The lecture pinned the increase in mental health problems to individualism and the death of collectivism, as well as the lack of fullfilment of basic human need for structure, safety, belonging. This is a very thick, complex, problematic element that I wish to linger upon. It is indeed logical that individualism has ties to rising rates of mental health problems, unfulfilment and suicide, as Durkheim’s 1897 case study of suicide pointed to lower rates in socially active people. A very good read on the matter is Putnam’s Bowling Alone, a deep quantitative case study of diminishing American social capital. I will contemplate on this matter through the following two perspectives. Firstly, growing up in Romania with countless family anecdotes of past communist times of deep individualism, factored in by alternate causes such as surveillance, snitching and no economical progression. Secondly, living now, surrounded by technology and instant gratification. It is instantly gratifying to simply match individualism to capitalism and propose getting rid of the two altogether. The proposition entangles itself when we remind ourselves of how the pursuit of capital is almost as old as humans. From the birth of capital surplus onwards, all social structures were closer to capitalism than communism. Making the rise of contemporary capitalism logical, its grim greed fueled by the culturalization of human nature, middlemanned by medieval feudalism and birthed by surplus. But, doesn’t it mean that toppling modern capitalism is toppling millenia of culturalization? Is capitalism to nature as communism is to culture or is it the other way around?

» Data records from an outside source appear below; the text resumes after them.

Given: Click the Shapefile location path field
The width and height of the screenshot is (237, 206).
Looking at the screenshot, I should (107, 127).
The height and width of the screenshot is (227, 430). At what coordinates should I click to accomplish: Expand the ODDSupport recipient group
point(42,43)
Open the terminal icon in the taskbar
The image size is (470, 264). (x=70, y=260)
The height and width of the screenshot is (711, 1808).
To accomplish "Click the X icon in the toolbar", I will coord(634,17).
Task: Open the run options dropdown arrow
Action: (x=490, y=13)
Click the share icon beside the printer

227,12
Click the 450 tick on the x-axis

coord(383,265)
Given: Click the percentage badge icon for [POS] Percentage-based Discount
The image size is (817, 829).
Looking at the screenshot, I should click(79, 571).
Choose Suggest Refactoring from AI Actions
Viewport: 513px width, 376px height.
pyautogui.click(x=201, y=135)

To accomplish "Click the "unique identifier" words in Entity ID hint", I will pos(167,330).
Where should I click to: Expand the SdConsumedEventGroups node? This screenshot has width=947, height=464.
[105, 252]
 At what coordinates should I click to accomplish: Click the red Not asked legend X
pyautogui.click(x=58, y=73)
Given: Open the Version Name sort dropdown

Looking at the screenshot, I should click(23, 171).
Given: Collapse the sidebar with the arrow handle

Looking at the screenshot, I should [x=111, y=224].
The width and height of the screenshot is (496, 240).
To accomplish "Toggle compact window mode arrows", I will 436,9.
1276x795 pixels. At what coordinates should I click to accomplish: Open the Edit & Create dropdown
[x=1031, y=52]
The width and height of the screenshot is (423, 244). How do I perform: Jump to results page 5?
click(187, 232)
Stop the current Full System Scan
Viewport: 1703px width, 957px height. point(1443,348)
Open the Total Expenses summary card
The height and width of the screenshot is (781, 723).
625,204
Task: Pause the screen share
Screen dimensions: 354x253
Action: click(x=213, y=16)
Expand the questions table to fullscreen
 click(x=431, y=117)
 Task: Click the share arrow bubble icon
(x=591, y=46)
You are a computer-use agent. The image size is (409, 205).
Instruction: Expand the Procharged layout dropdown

These questions transition to Dean’s comparison of preemptive fear of toppling by associating this matter with how one may feel fearful of going to coffee with someone just because, hypothetically, it may lead to divorce. Comical and crowd-pleasing, but I would rearrange the comparison: If the previous 6 coffees resulted in divorce, maybe there is an underlying issue at stake. If everytime you go snowboarding you break a leg and if every communist coup d’etat results in totalitarian dictatorships, maybe there should be a change in approach. Yet, I agree with Jodi Dean that previous attempts should be opportunities to learn, not examples of axiomatic rules. Maybe one can go snowboarding and return intact on the 10th attempt. As each real-life example teaches us, isn’t communism a stripped-down capitalism in which the classes merge into two, the ruled and the rulers? Isn’t Stalinism proof of how human greed turns utopian marxism into a handful of people controlling every aspect of the lives of the rest? If we seize the means of production and hand them over to monopartidism, did we actually seize?

Dean makes a fair point of individualism killing comradeship, but then goes on to discern what can and cannot be a comrade. Selective comradeship is a pillar of fascism, tapping in to how both Dean and the crowd laughed, or of starkly critiqued inquisitive Q&A questions which left me with a bad aftertaste and exemplified classification right before my eyes in a marxist infused memorial lecture. The crowd was pleased. There was even one instance of clapping in 305, a room with a livestream screen. No group, especially one of 7 billion can hermetically approve of something, and every faction narrative ideal is far from its manifestation. The ideatic plot and the actual lecture walked in parallel. Both experience mishapenings in manifestation, such as dictatorial genocide or clunky livestreams, but the essential message gets across. It is a matter of dealing with the technical difficulties and finding optimal compromise, but nobody likes a snobby electrician who talks down.